++++ Given information ++++

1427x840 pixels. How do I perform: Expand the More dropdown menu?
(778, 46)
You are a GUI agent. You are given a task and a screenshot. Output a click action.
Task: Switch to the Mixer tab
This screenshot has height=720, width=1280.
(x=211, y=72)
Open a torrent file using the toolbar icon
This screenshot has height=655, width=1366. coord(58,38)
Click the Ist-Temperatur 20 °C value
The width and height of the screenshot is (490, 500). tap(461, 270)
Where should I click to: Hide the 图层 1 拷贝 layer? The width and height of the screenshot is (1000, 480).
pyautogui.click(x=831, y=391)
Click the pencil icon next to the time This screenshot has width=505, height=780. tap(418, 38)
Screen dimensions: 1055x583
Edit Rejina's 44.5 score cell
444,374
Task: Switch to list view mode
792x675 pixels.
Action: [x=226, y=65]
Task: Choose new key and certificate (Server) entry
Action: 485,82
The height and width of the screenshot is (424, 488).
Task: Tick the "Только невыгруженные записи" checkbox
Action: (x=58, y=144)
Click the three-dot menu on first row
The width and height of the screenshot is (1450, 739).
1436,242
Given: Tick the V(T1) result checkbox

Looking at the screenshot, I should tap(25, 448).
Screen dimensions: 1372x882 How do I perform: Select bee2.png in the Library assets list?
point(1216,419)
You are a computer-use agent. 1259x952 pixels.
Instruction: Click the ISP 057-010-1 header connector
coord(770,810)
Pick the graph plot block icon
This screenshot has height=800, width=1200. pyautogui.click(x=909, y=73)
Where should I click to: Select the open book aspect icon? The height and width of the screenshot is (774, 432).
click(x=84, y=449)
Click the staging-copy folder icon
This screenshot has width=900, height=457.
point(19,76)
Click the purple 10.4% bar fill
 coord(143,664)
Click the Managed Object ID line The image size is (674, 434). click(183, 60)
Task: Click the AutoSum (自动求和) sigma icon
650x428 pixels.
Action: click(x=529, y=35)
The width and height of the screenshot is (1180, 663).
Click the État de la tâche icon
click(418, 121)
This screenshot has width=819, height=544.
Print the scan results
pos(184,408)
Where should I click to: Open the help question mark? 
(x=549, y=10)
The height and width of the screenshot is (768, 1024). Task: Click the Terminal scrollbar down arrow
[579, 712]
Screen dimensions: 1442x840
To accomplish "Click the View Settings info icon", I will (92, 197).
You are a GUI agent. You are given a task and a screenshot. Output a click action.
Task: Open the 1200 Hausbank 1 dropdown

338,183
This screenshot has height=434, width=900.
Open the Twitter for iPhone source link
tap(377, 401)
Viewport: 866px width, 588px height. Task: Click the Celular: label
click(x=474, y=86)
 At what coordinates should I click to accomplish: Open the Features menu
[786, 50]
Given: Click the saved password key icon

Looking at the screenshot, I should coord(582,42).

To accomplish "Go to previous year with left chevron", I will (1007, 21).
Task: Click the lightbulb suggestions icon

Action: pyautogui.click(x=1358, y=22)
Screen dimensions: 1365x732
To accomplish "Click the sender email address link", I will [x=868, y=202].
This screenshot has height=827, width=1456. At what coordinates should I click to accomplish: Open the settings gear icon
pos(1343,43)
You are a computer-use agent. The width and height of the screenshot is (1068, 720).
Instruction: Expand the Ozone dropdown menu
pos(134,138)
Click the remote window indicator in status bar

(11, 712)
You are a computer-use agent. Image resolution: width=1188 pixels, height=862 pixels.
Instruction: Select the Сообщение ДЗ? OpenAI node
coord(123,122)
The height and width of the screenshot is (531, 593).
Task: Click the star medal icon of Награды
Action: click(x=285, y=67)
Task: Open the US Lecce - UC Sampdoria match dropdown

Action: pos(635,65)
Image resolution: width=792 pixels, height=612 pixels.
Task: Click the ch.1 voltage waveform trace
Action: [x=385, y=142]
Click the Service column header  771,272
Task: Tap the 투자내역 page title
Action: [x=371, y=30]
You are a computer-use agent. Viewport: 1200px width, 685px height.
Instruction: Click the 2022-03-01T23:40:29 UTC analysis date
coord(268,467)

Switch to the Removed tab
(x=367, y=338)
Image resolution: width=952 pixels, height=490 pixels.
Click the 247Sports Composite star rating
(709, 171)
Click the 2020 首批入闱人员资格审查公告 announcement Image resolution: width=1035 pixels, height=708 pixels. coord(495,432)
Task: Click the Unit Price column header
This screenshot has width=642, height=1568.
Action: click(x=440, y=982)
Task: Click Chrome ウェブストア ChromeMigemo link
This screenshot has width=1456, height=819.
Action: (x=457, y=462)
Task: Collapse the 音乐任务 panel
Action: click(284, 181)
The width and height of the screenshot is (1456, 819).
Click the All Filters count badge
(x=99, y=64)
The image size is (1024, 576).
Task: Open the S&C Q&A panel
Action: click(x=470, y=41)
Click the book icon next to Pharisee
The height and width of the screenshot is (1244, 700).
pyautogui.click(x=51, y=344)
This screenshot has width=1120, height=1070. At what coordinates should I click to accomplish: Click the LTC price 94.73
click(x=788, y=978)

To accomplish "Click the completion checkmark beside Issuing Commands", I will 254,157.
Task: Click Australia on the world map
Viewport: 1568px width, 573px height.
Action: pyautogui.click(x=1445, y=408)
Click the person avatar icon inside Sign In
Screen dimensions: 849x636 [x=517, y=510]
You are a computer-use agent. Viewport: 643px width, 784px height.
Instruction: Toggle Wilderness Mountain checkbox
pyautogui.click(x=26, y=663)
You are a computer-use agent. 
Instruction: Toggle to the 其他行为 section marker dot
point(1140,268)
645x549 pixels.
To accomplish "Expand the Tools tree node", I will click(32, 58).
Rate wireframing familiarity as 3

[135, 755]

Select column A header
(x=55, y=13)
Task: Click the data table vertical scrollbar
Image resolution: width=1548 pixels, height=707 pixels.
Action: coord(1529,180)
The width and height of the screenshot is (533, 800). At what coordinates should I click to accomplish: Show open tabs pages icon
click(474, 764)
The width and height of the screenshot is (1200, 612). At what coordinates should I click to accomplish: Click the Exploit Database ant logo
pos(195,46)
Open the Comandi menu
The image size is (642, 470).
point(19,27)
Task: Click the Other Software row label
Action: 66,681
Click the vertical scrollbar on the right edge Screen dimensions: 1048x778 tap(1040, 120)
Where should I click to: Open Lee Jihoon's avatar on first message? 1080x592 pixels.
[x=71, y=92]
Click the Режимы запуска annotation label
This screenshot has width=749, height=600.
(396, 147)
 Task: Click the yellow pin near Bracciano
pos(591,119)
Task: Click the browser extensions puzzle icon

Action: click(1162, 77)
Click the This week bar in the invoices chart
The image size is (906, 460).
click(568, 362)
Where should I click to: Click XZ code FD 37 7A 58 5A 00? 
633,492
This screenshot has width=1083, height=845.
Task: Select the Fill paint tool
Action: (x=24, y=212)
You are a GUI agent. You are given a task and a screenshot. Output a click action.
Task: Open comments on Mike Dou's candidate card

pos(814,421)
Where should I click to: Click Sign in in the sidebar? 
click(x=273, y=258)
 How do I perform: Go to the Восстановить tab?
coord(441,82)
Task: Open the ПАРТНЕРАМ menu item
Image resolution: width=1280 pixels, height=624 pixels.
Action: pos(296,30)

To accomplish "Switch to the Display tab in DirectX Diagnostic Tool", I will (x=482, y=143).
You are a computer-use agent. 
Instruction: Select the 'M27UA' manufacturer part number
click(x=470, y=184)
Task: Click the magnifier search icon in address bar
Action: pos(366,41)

++++

§ **Exercise directions**
Look above for the line with "Task: Click Australia on the world map" and the line with "Click the vertical", and reproduce exactly those two lines plus every line between, nothing more.

§ **Solved problem**
Task: Click Australia on the world map
Viewport: 1568px width, 573px height.
Action: pyautogui.click(x=1445, y=408)
Click the person avatar icon inside Sign In
Screen dimensions: 849x636 [x=517, y=510]
You are a computer-use agent. Viewport: 643px width, 784px height.
Instruction: Toggle Wilderness Mountain checkbox
pyautogui.click(x=26, y=663)
You are a computer-use agent. 
Instruction: Toggle to the 其他行为 section marker dot
point(1140,268)
645x549 pixels.
To accomplish "Expand the Tools tree node", I will click(32, 58).
Rate wireframing familiarity as 3

[135, 755]

Select column A header
(x=55, y=13)
Task: Click the data table vertical scrollbar
Image resolution: width=1548 pixels, height=707 pixels.
Action: coord(1529,180)
The width and height of the screenshot is (533, 800). At what coordinates should I click to accomplish: Show open tabs pages icon
click(474, 764)
The width and height of the screenshot is (1200, 612). At what coordinates should I click to accomplish: Click the Exploit Database ant logo
pos(195,46)
Open the Comandi menu
The image size is (642, 470).
point(19,27)
Task: Click the Other Software row label
Action: 66,681
Click the vertical scrollbar on the right edge Screen dimensions: 1048x778 tap(1040, 120)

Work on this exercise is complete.